Le renouvellement des générations est sans nul doute une des pierres angulaires de cette bataille livrée pour l’avenir. "Qui produira le lait français en 2030 ?" titrait récemment Ouest France. "La moitié des producteurs laitiers français prendra sa retraite d’ici à 2030. L’installation des jeunes et l’agrandissement des fermes pourraient ne pas suffire à compenser ces départs". Une inquiétude parmi tant d’autres !
Si l’Aveyron reste dans le top 5, chaque année, des départements qui installent le plus de nouveaux agriculteurs, il sait aussi l’énergie qu’il faut débaucher pour maintenir cette cadence. Des plans d’aides à l’installation sont régulièrement développés. Mais le chemin est long.
À cela, il faut ajouter un climat qui change inexorablement, obligeant les agriculteurs à de nombreuses remises en question. Avec des batailles dans la bataille. La ressource en eau, par exemple, est un véritable défi à relever ! Qui occupe et préoccupe. D’autant qu’il doit être relevé dans un contexte tendu avec les défenseurs de l’environnement. Les agriculteurs notant au passage qu’ils sont défenseurs de l’environnement "au quotidien". Une confrontation qui assèche.
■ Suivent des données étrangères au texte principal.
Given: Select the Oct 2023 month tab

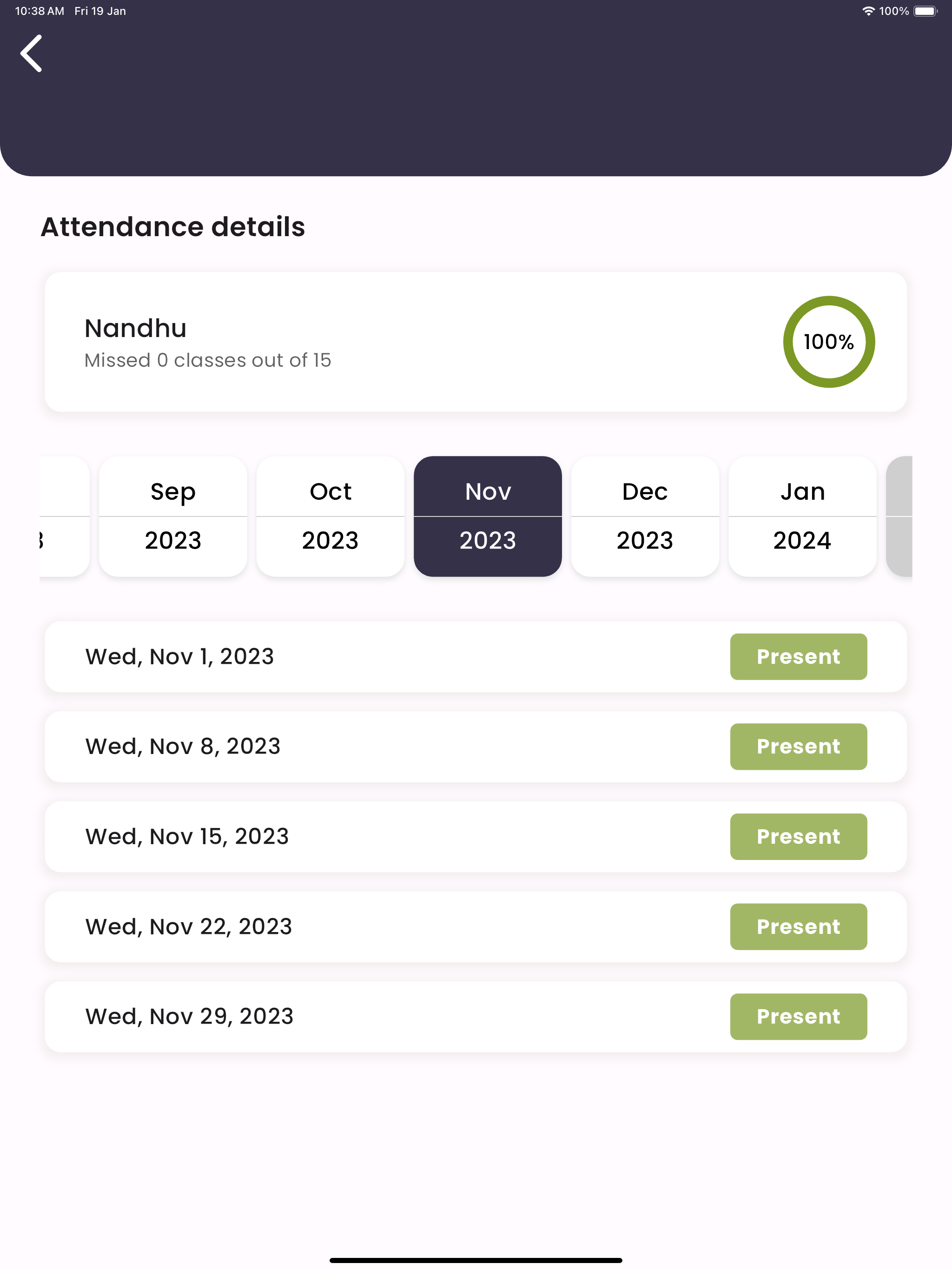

Telle des poupées russes, ces batailles débouchent sur de nouvelles batailles. Dont l’agribashing. Un fossé d’incompréhension s’est creusé au fil du temps entre le monde agricole et le "reste du monde". Ce n’est pas faute d’essayer de le combler : gîte à la ferme, visite d’exploitation, déplacement des agriculteurs dans les grandes surfaces… Mais la communication semble réellement compliquée. "Les gens ne vont plus dans les fermes. Ils ne savent plus comment cela se passe", faisait remarquer l’écrivain lotois Serge Joncour, honoré du dernier prix Fémina pour son roman "Nature humaine", dans lequel il est beaucoup question de l’évolution du monde agricole.
"Je ne peux rien dire, ils savent tout", lançait récemment un agriculteur, dépité, face à une mobilisation contre la construction d’une ferme à cochons, près de Rodez. Soulignant plus que jamais la difficulté du dialogue.
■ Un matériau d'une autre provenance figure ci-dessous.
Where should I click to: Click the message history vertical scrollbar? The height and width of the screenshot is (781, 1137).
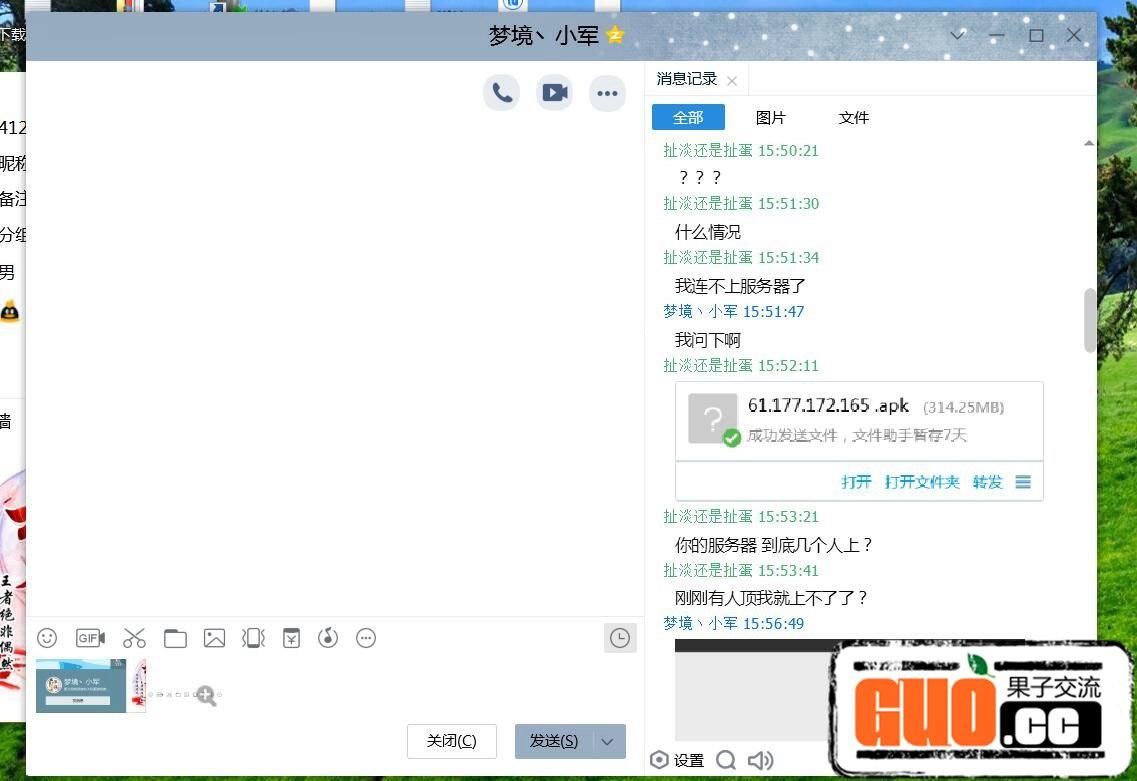point(1089,320)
Puis il y a cette bataille du prix. "Notre objectif c’est le juste prix payé au producteur. On va y arriver. Cela va se faire. Mais en attendant, c’est la raison pour laquelle nous avons besoin d’aides, de subventions", résume l’ancien n° 2 de la FNSEA Dominique Barrau. La Loi Egalim doit participer à ce rééquilibrage. Mais ses effets se font attendre. De quoi nourrir de la colère et de l’exaspération.
Dans ce contexte, on comprend la difficulté à trouver des combattants. Mais la pandémie a mis en exergue une sorte de prise en compte du nécessaire retour à la terre. Des poulaillers font à nouveau leur apparition dans les jardins, les carrés d’herbes laissent de plus ne plus place à des potagers, avec un intérêt grandissant pour les pratiques naturelles. On parle même de "révolution silencieuse". Ces prémices de retour à la terre sont une éclaircie dans la grisaille. Un début de changement de temps.
En développant les productions sous signe officiels de qualité, on ne peut occulter le fait que le monde agricole, et notamment en Aveyron, se hisse au niveau des attentes des consommateurs. Le département jouit d’ailleurs d’une belle image de marque en matière de production. Des fromages AOP aux viandes labellisées, comme l’aubrac ou l’agneau laiton, en passant par l’accroissement de la production bio, avec des cahiers des charges stricts, on ne peut taxer les agriculteurs d’immobilisme.
Et c’est peut-être la raison pour laquelle, dans ces champs de bataille, il est rare finalement de ne pas croiser un agriculteur qui est tout simplement fier de son métier.